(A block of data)
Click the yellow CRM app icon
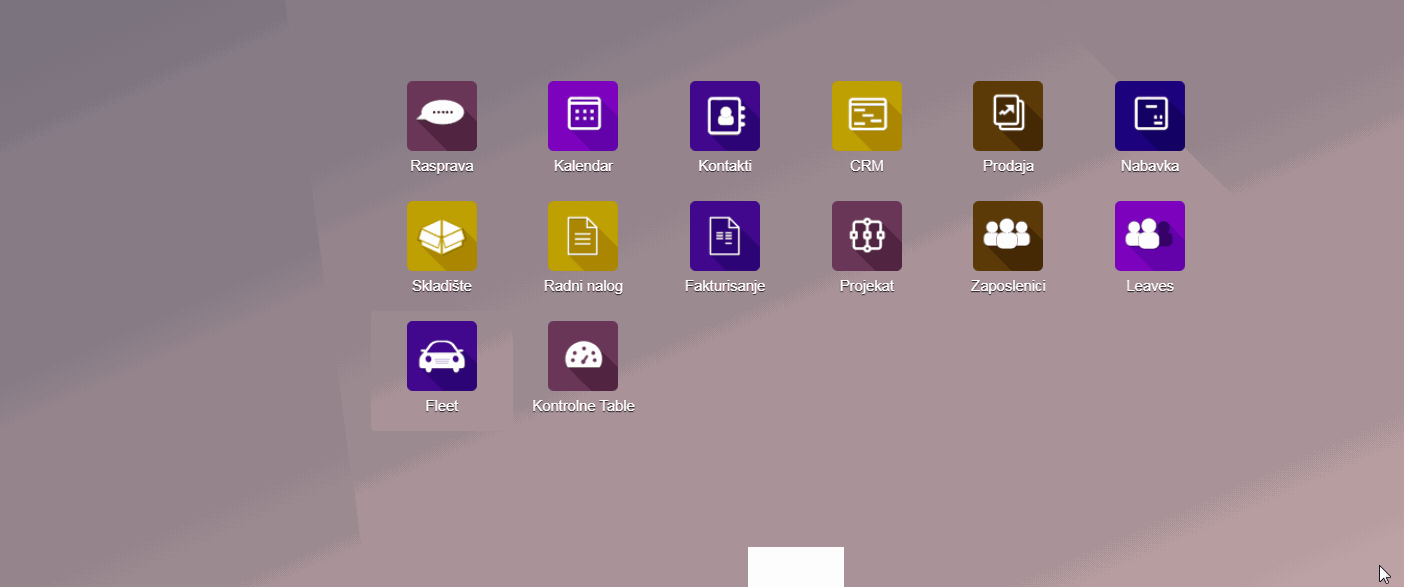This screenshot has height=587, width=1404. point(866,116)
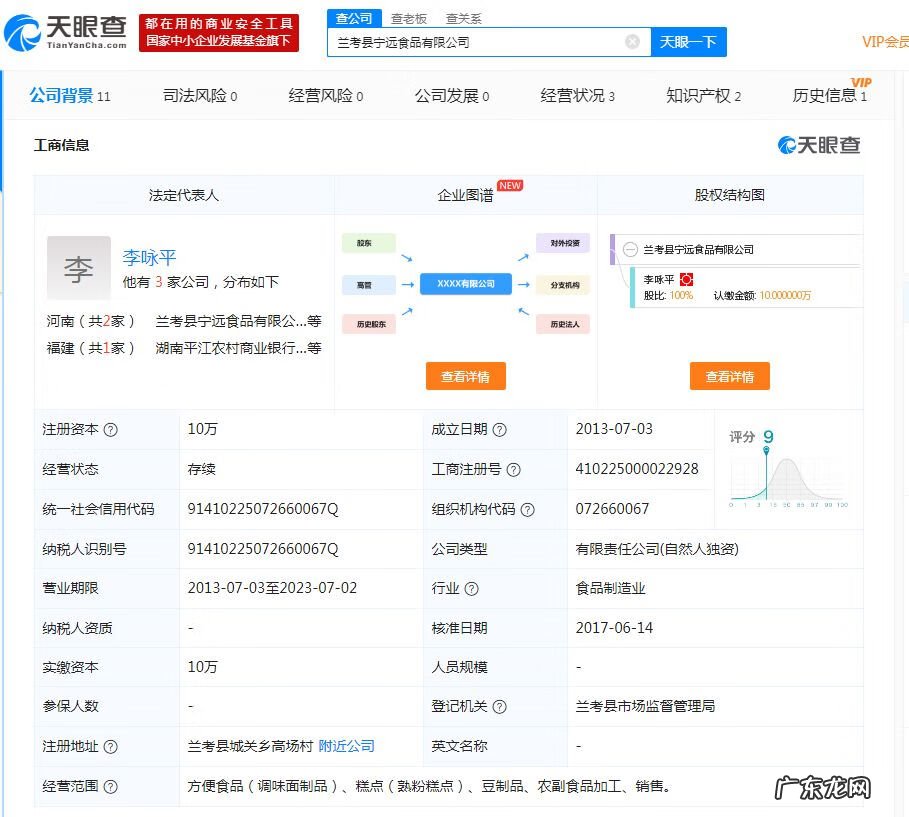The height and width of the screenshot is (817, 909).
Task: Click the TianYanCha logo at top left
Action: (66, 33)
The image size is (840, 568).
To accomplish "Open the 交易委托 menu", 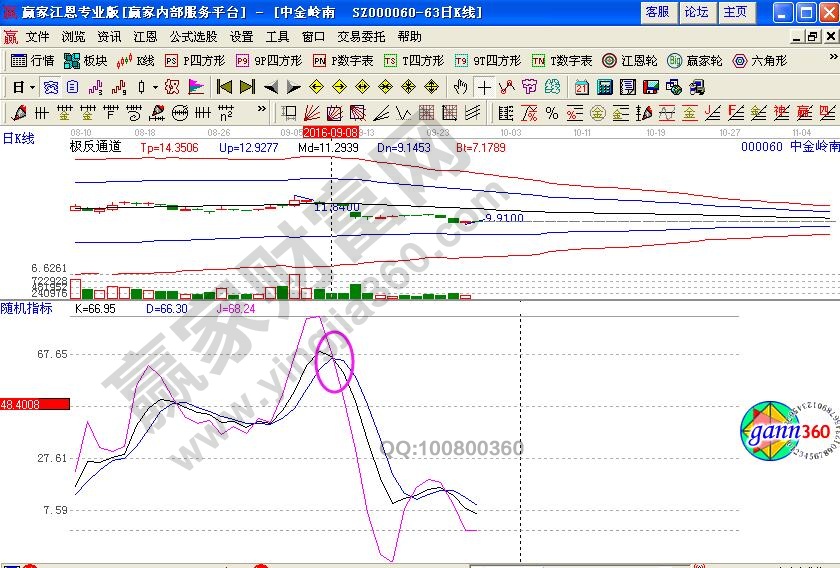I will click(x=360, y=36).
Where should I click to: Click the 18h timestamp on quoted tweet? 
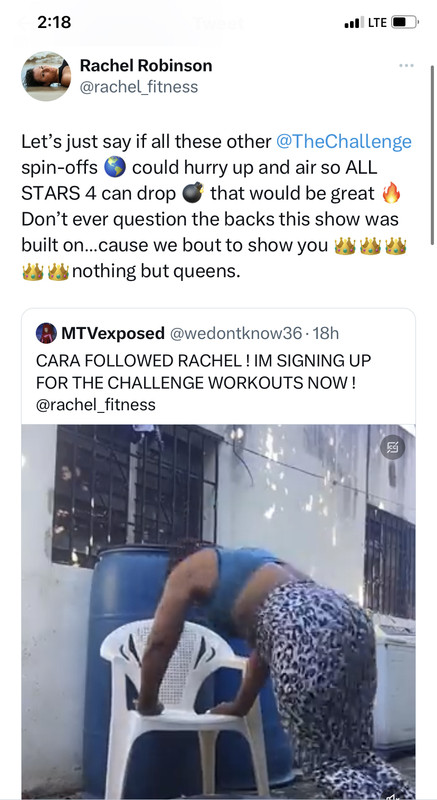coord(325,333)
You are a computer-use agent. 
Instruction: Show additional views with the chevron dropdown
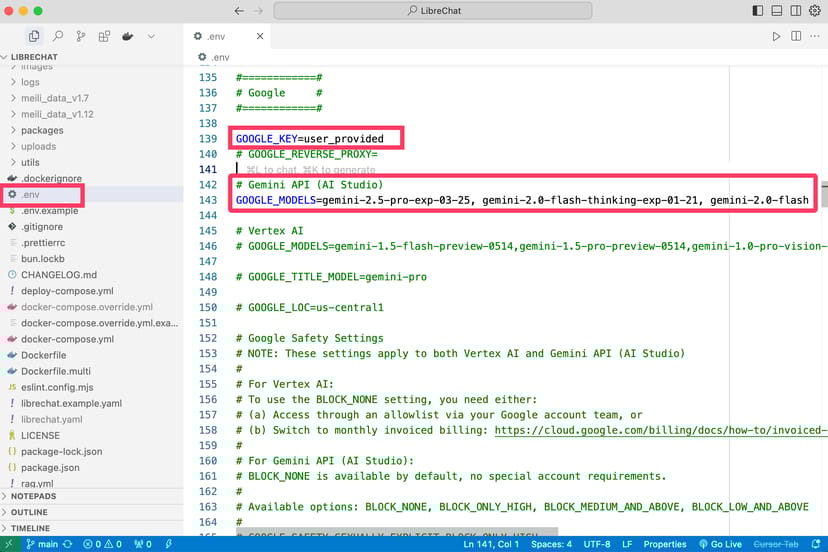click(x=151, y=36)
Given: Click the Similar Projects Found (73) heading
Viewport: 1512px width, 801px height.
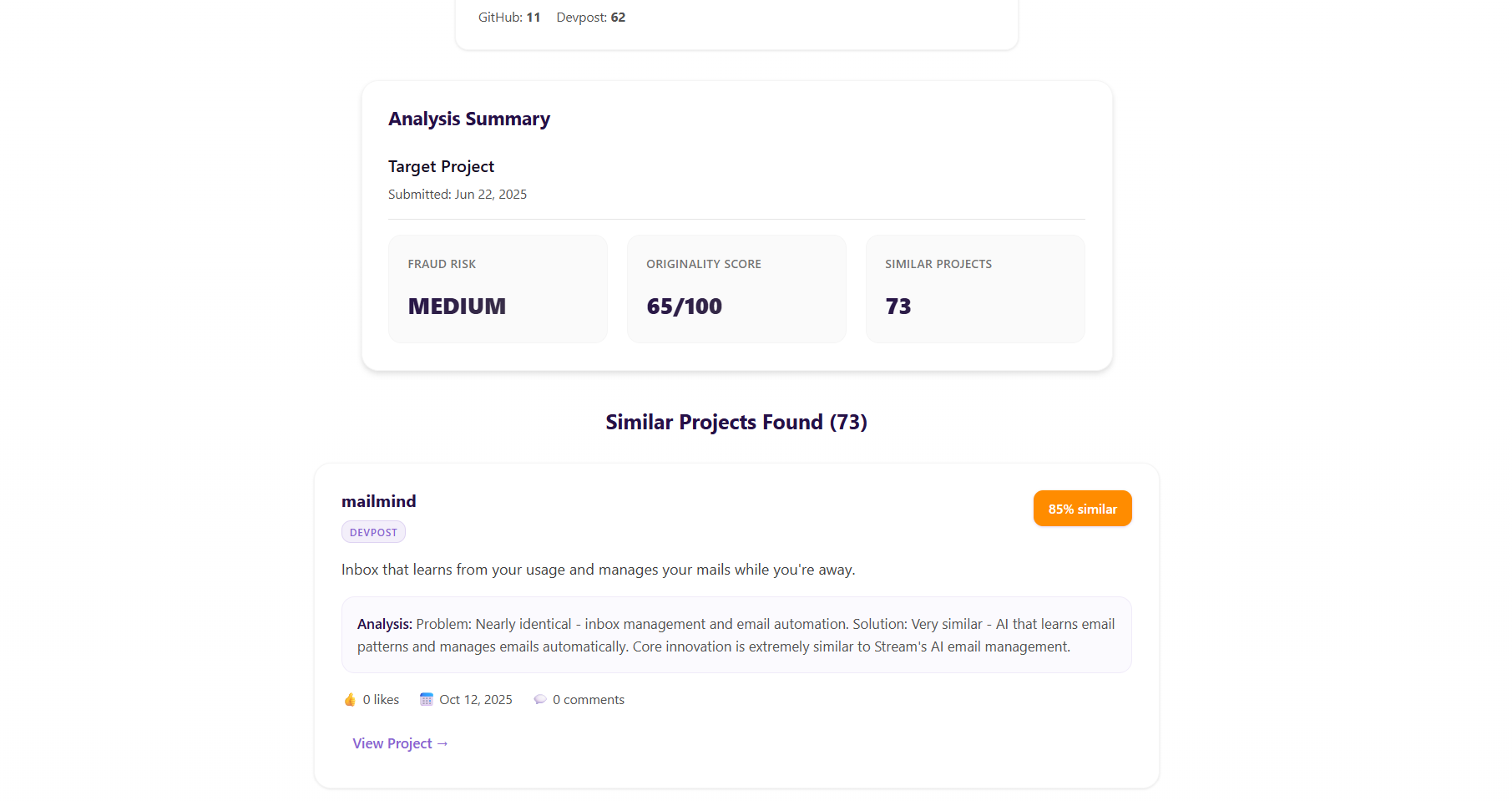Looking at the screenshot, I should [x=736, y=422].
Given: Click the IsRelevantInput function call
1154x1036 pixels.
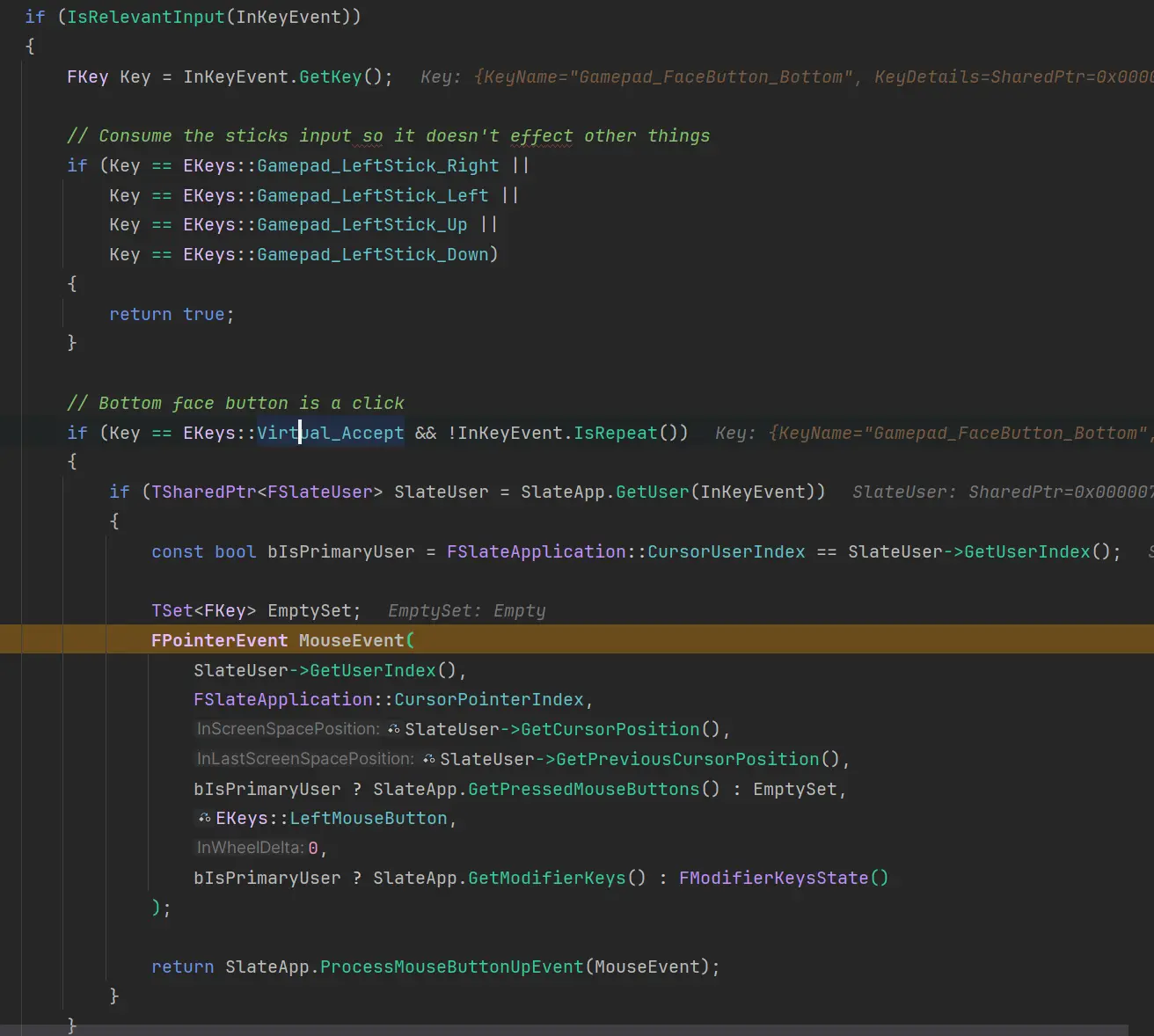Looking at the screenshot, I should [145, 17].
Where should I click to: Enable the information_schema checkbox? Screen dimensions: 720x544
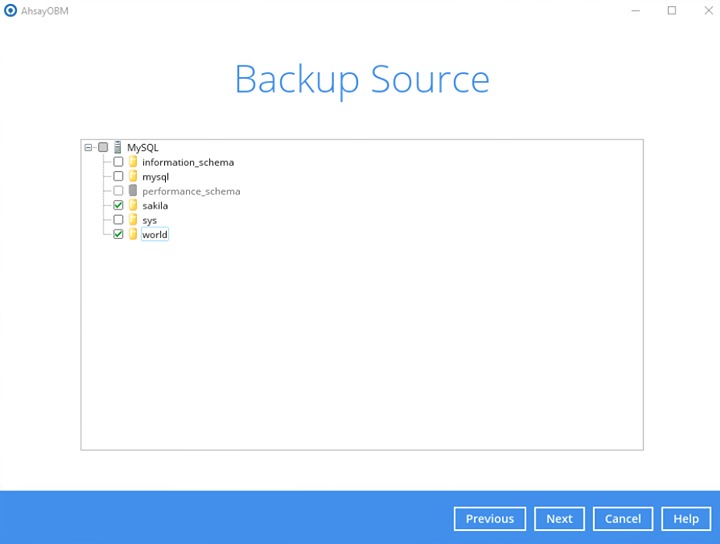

(SET PROBLEM) Gather each line of the listing above that contains the string "Given", and copy those lines out in full.

(OUTPUT BELOW)
Given: Click the Similar Projects Found (73) heading
Given: Click the IsRelevantInput function call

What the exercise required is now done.